## SOURCE DATA
______________________________
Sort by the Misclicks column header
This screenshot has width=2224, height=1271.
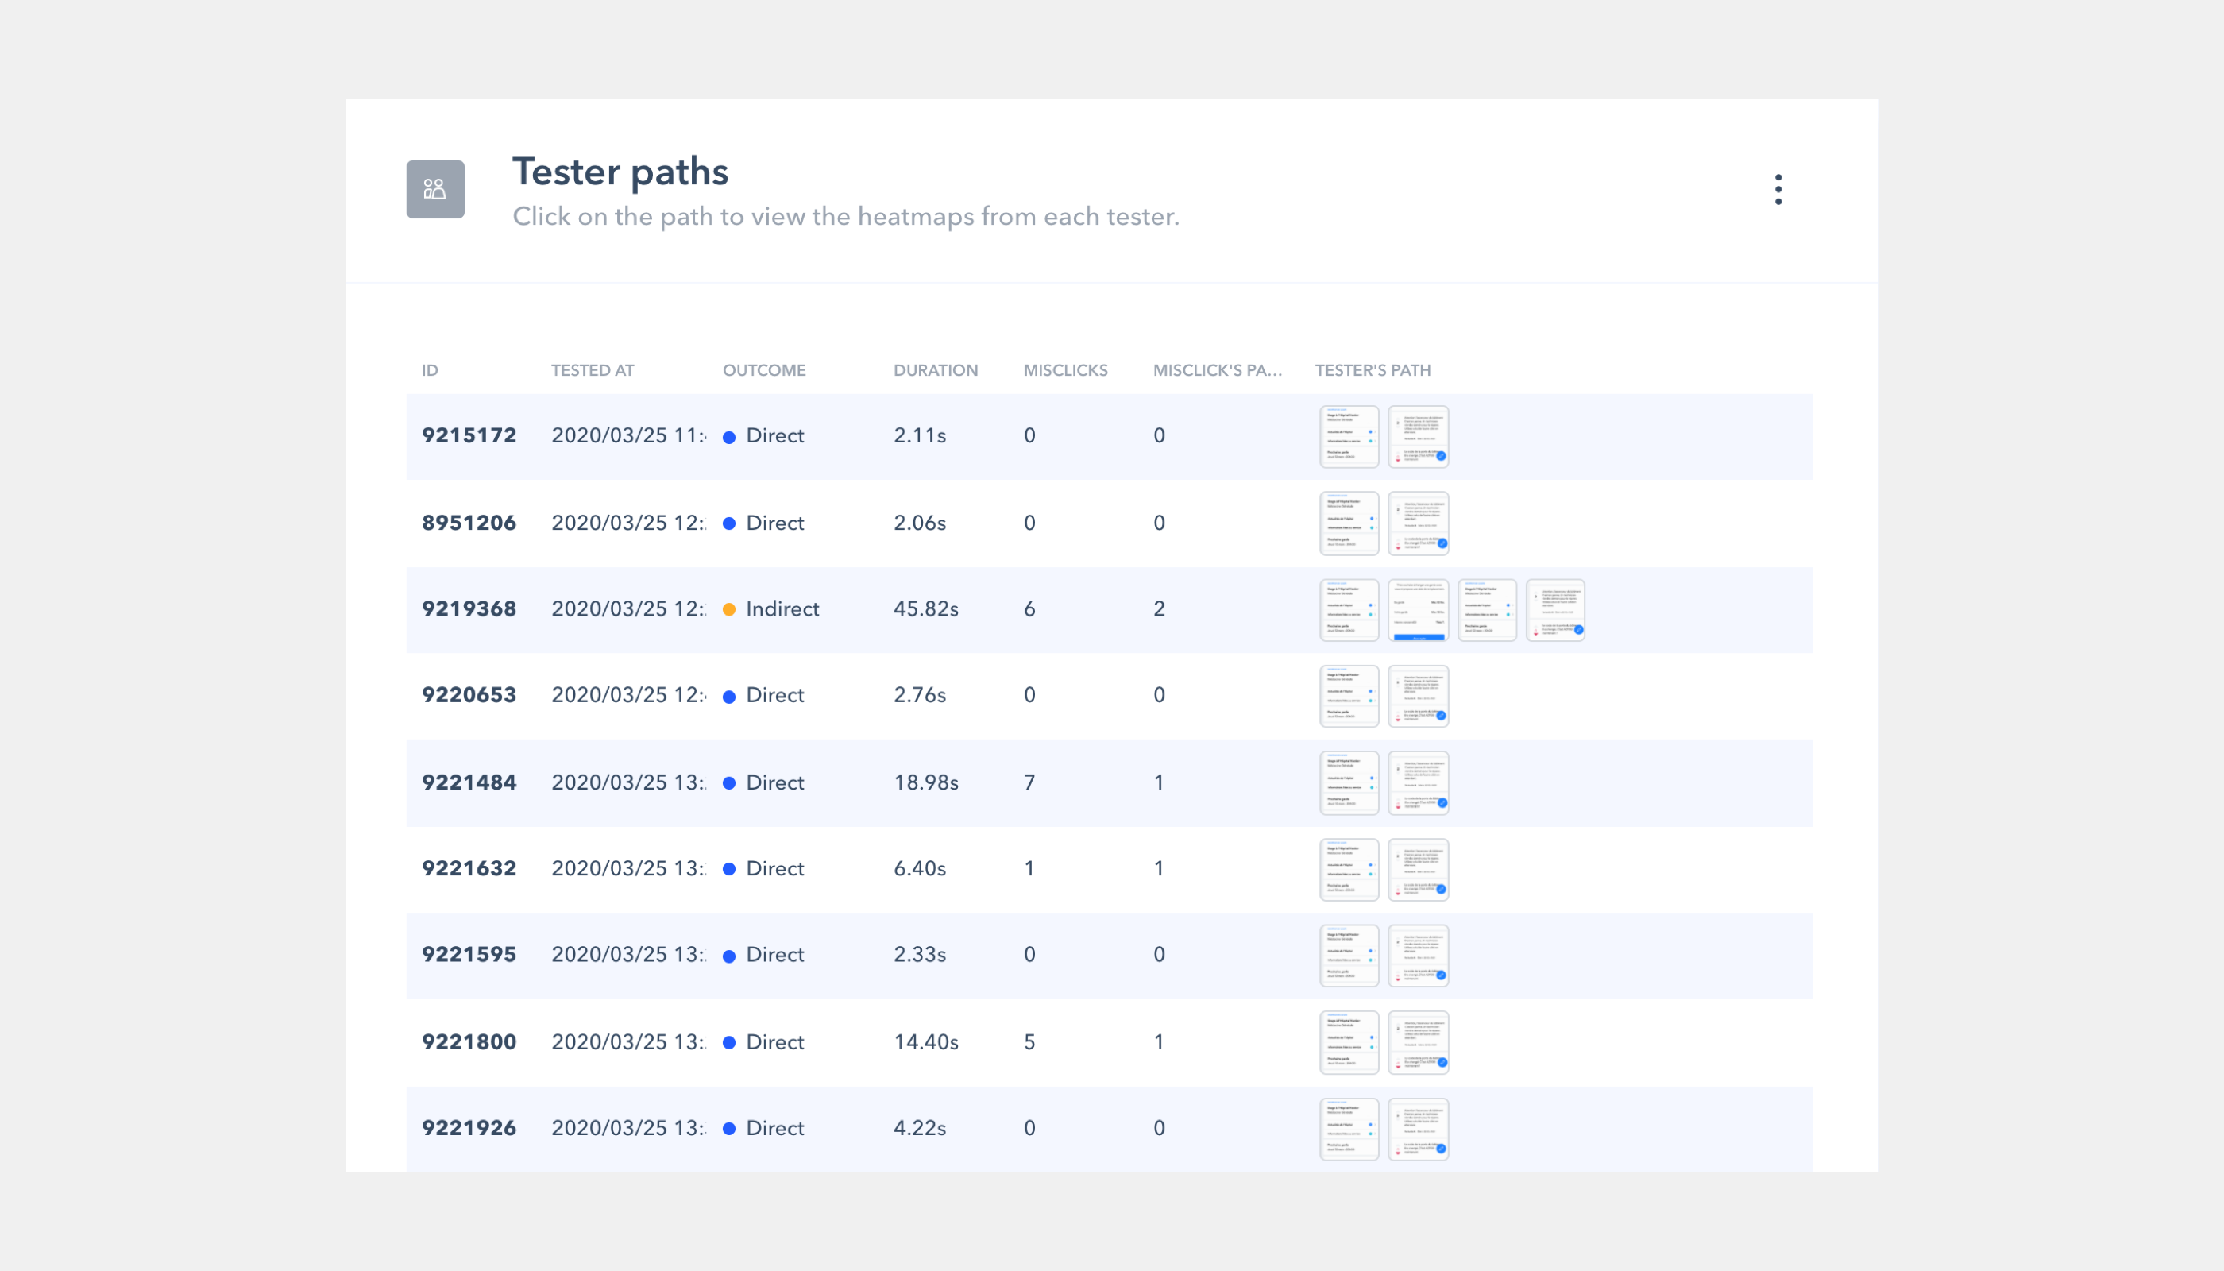(1065, 370)
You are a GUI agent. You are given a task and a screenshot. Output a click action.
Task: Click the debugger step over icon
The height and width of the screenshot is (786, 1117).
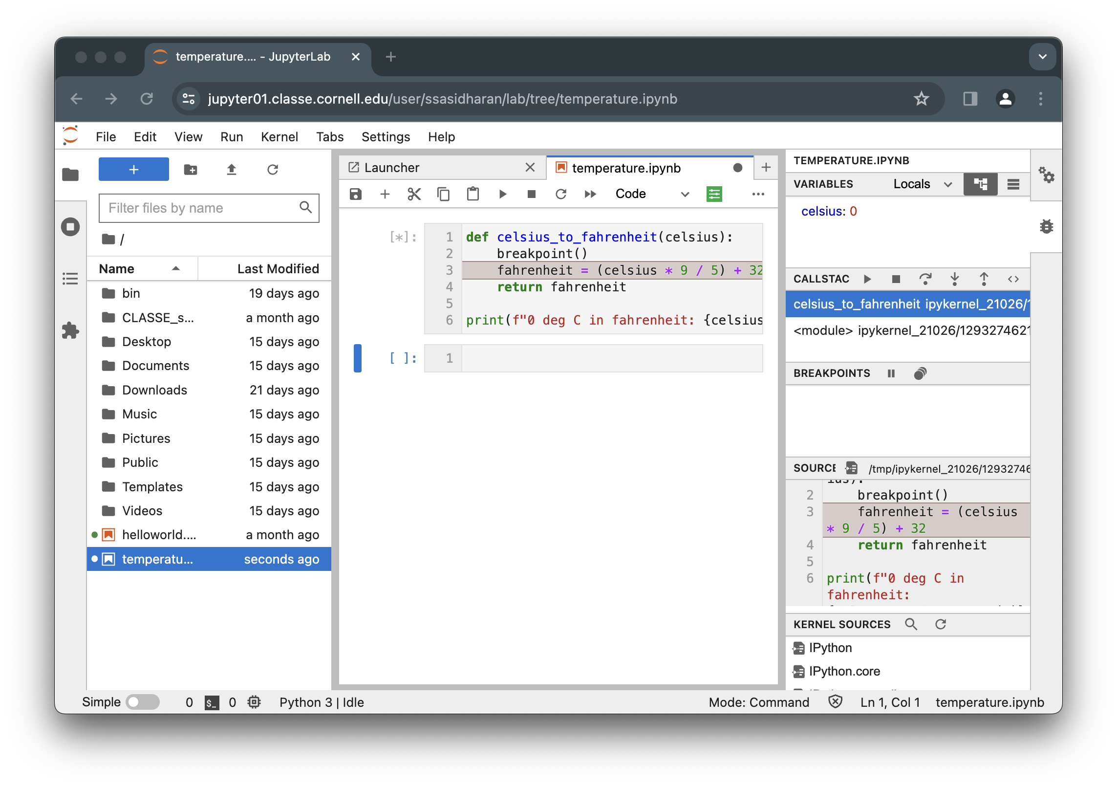[x=925, y=279]
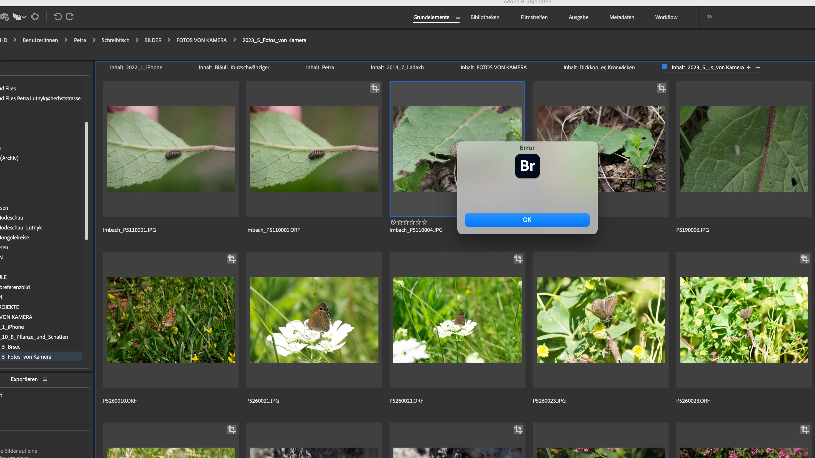Open the Inhalt: 2014_7_Ladakh tab
This screenshot has height=458, width=815.
[x=397, y=67]
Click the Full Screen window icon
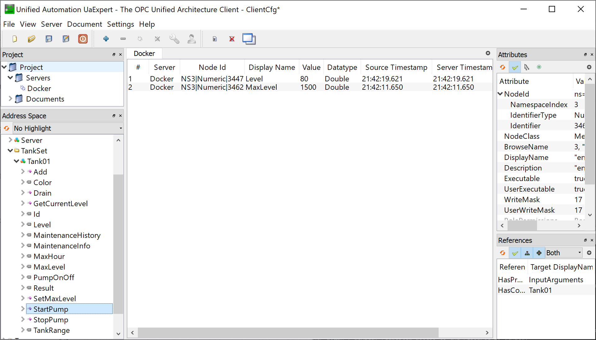 pyautogui.click(x=249, y=39)
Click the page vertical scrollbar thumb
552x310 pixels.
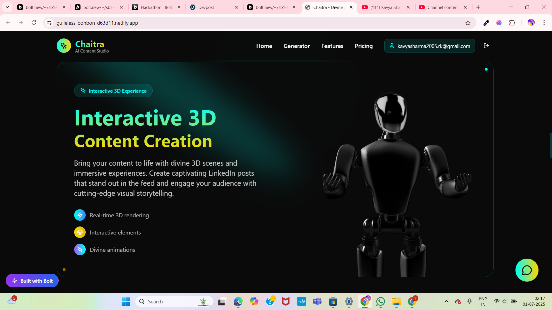tap(550, 145)
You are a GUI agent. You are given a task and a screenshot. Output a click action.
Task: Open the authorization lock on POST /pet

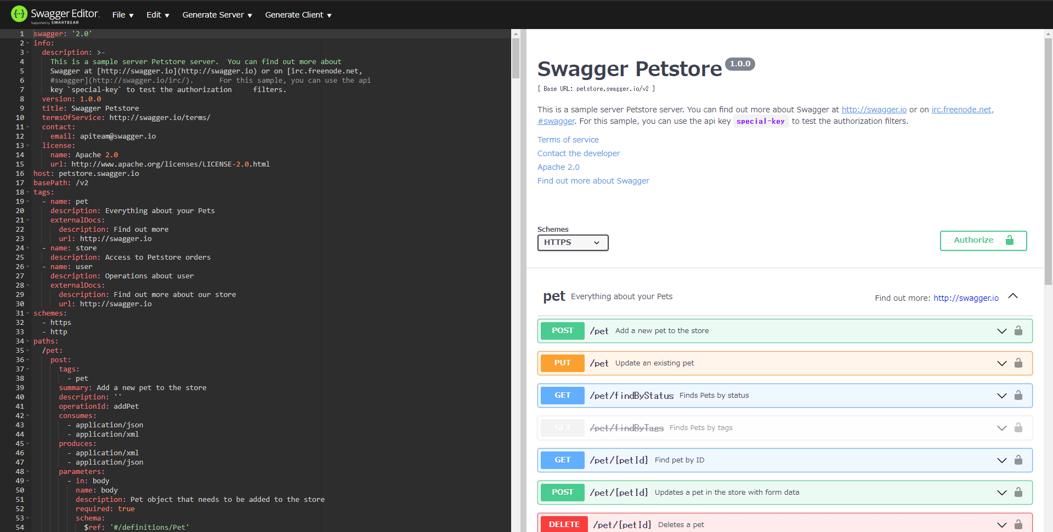1019,330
______________________________
## YOUR ASSIGNMENT
The expected answer is the full listing above, transcribed exactly and without pictures.

## RESPONSE TO THIS TASK
Sort by the Misclicks column header
This screenshot has width=2224, height=1271.
(1065, 370)
You are a GUI agent. You are given a task and a screenshot. Output a click action.
Task: Click the debugger step over icon
The height and width of the screenshot is (786, 1117).
[x=925, y=279]
Open the Inhalt: 2014_7_Ladakh tab
This screenshot has height=458, width=815.
[x=397, y=67]
Click the Full Screen window icon
 pyautogui.click(x=249, y=39)
Click the page vertical scrollbar thumb
552x310 pixels.
tap(550, 145)
You are a GUI agent. You are given a task and a screenshot. Output a click action.
Task: Open the authorization lock on POST /pet

1019,330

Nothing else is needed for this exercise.